-- EXERCISE REQUIREMENTS --
From the line containing "Instruction: Enable update" down to the final line of the entries below, quote every line verbatim. Exclude pictures.

-- EXERCISE DATA --
━━━━━━━━━━━━━━━━━━━━

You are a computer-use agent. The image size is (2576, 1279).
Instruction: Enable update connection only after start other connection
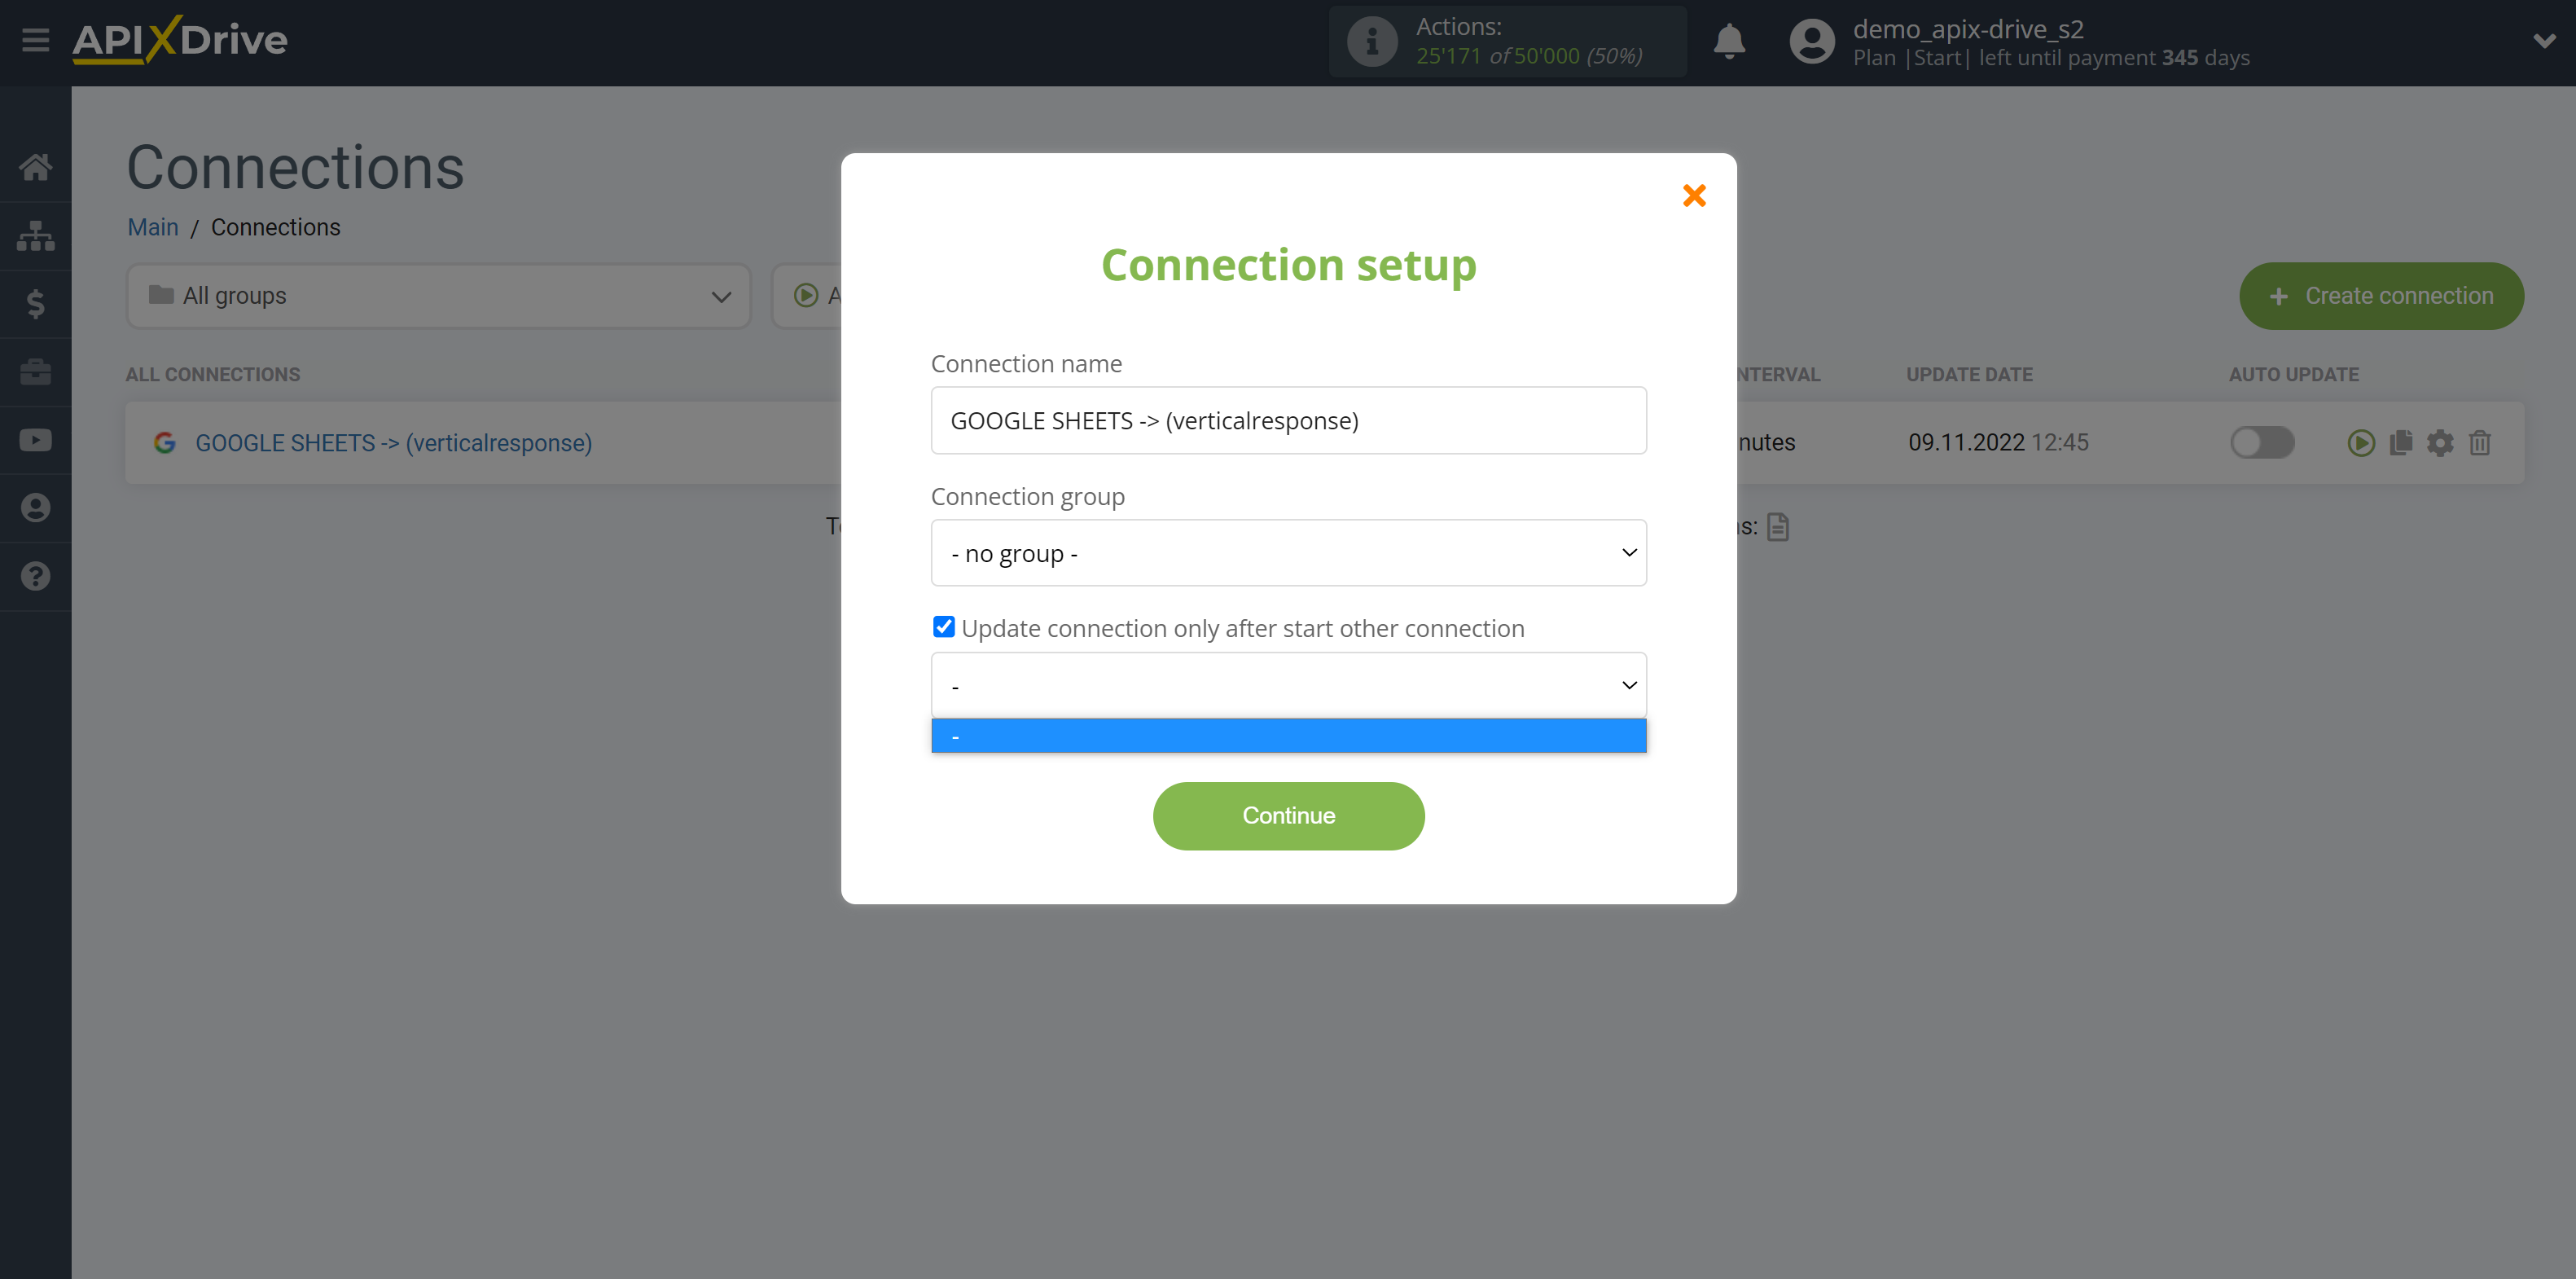tap(943, 626)
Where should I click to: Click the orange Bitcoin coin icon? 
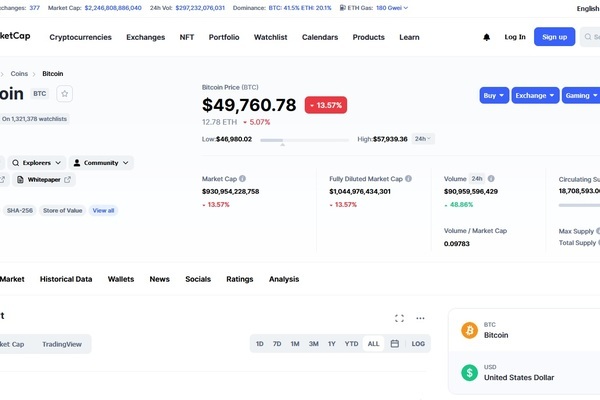(x=469, y=330)
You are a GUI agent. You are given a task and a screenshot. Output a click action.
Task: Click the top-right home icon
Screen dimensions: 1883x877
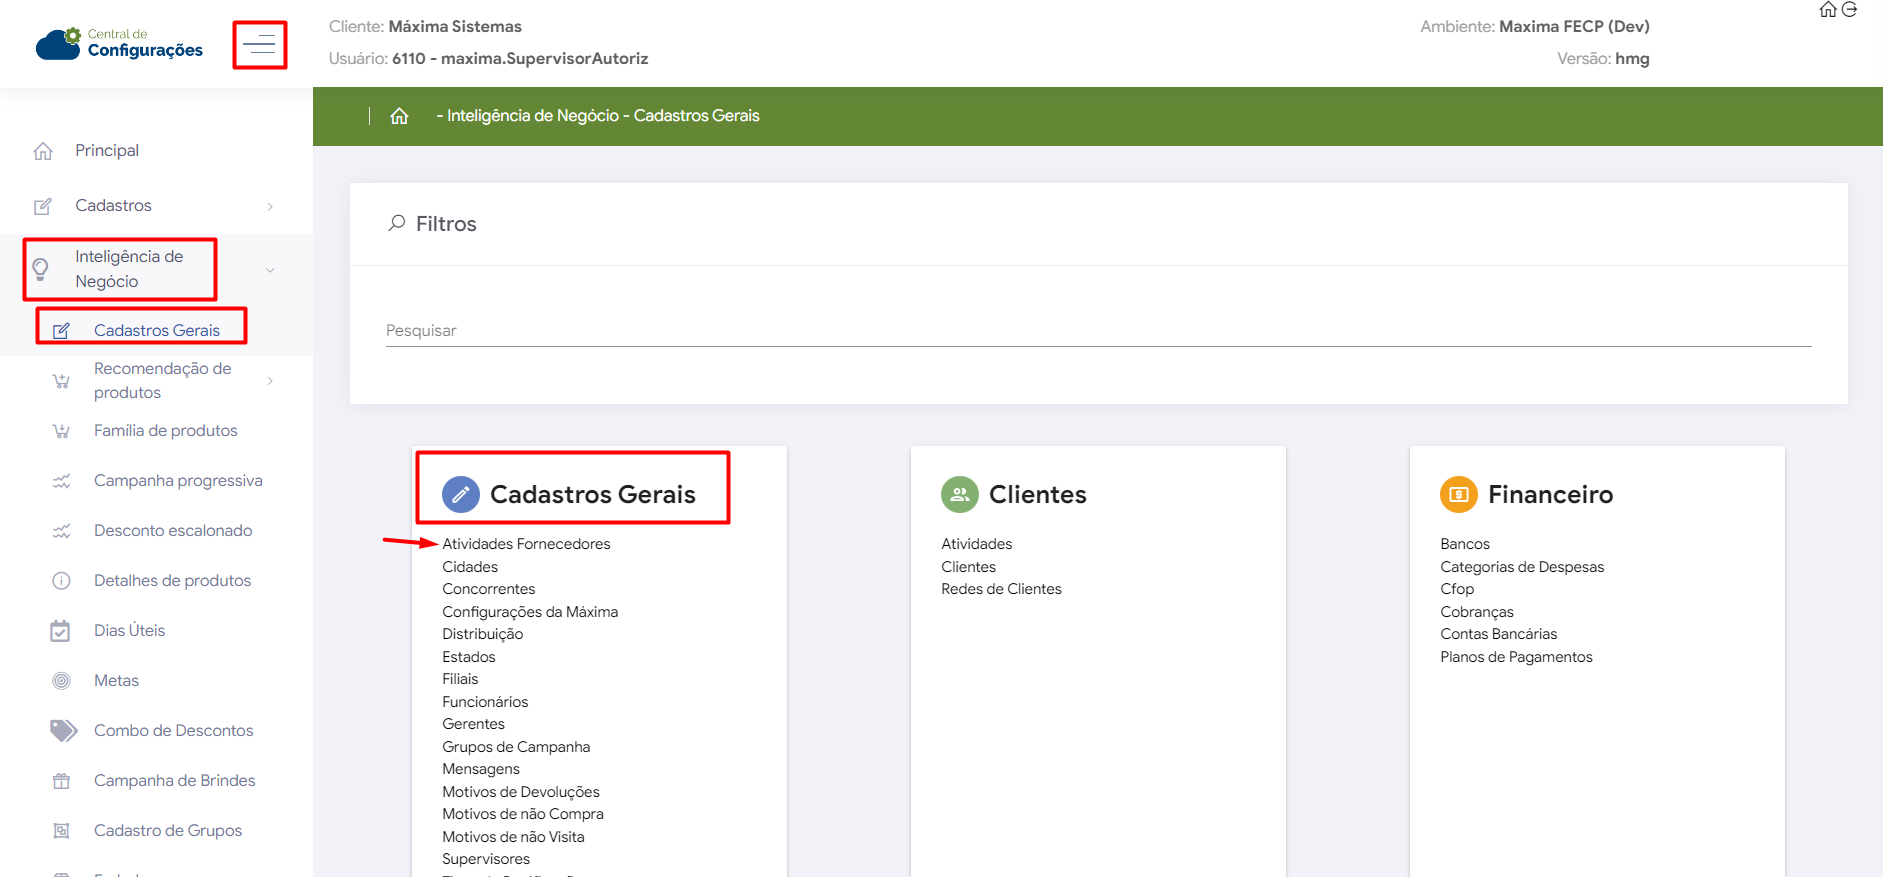[x=1828, y=10]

━━━━━━━━━━━━━━━━━━━━

-- RESPONSE BOX --
Instruction: Enable update connection only after start other connection
tap(943, 626)
Where should I click to: Click the orange Bitcoin coin icon? 
(x=469, y=330)
You are a GUI agent. You are given a task and a screenshot. Output a click action.
Task: Click the top-right home icon
Screen dimensions: 1883x877
[x=1828, y=10]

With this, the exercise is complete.